Etwas fassungslos war ich auch bei den Schilderungen ihrer Tochter Kitty, die durch einen Unfall beim Spielen ums Leben kam. Kitty zieht sich wie ein roter Faden durch die Briefe und Tagebuchnotizen, sie schreibt über ihre eigenen Gefühle aber fast nur in Andeutungen.

Dieses Andeutende, Zurückhaltende bei allem, was Leid und Krankheit betrifft, ist es, was mich irritiert, wo sie sonst mit einer Detailversessenheit kleine Ereignisse, Personen und Empfindungen beschreibt, die im schroffen Gegensatz dazu stehen. Ich denke an die Betrachtungen zu Mann und Frau im Zusammenhang mit dem Organisten auf Rügen, der eine erotische Anziehung auf sie ausübte (... Frauen sind bei ihm gut aufgehoben..) oder an die Versuche, in Kleinmachnow oder Potsdam ein offenes Lokal zu finden, wo man mal essen gehen kann (typisch DDR). Ich vermute, dass dieses Andeutende, Zurückhaltende bei allem, was Leid und Krankheit betrifft, auch den damaligen Zeitgeist der 70er Jahre wiederspiegelte. Über den Tod sprach man nicht, Leiden macht man mit sich selbst ab und die "nackte Wahrheit" wird dem Krebskranken vorenthalten, um ihn nicht noch stärker zu belasten.

Was ist besser, frage ich mich? Mit der Krankheit so verhalten umgehen wie damals zu Maxie Wanders Zeiten? Oder so direkt und offen wie heute? Ich denke an meinen Arzt, wie er uns die endgültige Krebsdiagnose mitteilte, nachdem das Ergebnis zytologisch und pathologisch unabhängig voneinander abgesichert war.
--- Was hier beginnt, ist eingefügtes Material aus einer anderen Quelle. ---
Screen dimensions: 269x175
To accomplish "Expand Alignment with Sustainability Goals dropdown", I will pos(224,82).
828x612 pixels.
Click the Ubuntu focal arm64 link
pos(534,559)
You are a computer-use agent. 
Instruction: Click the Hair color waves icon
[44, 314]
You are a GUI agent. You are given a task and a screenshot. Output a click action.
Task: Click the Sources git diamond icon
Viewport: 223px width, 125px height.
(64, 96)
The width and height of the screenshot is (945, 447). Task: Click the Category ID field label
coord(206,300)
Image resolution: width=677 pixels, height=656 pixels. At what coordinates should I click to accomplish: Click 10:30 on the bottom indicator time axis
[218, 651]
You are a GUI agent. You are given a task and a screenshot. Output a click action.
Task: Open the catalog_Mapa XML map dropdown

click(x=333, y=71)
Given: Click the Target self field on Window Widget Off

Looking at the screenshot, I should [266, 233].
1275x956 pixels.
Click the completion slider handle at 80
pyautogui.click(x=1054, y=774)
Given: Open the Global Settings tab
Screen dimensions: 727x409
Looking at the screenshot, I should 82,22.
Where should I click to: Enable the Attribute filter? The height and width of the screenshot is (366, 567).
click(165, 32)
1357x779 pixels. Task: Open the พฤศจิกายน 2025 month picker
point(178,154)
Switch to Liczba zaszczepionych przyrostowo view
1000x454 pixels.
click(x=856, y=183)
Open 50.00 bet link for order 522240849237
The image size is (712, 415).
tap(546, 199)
Er nahm sich eine Stunde Zeit und sprach die harte Wahrheit, die ja einem Todesurteil gleich kam, so vorsichtig und tastend aus, dass wir dabei nicht in Sprachlosigkeit oder Schock verfielen. Wir gingen anschließend die Optionen durch, die nicht mehr in Frage kamen, Lungenoperation, Lebertransplantation, und er ließ mich die Konsequenzen aussprechen. Und er ließ auch mich den nächsten Schritt entscheiden. Die Mitteilung einer solchen erschreckenden Diagnose ist eine Kunst der höchsten Gesprächsführung!

Durch die gute Palliativmedizin heute erleben wir auch bei unheilbarer Krankheit eine wesentlich längere Phase hoher Lebensqualität, die es bis vor einigen Jahren so noch nicht gab. Das heißt aber auch, die Lebenszeit, in der wir dem drohenden Tod ins Auge sehen mit ungetrübten Bewusstsein und in guter körperlicher Verfassung, ist heute bei Krebs sehr viel länger geworden. Und das stellt heute auch andere Anforderungen an die Krankheitsbewältigung und lässt auch solche Angebote wie psychoonkologische Begleitung notwendiger werden.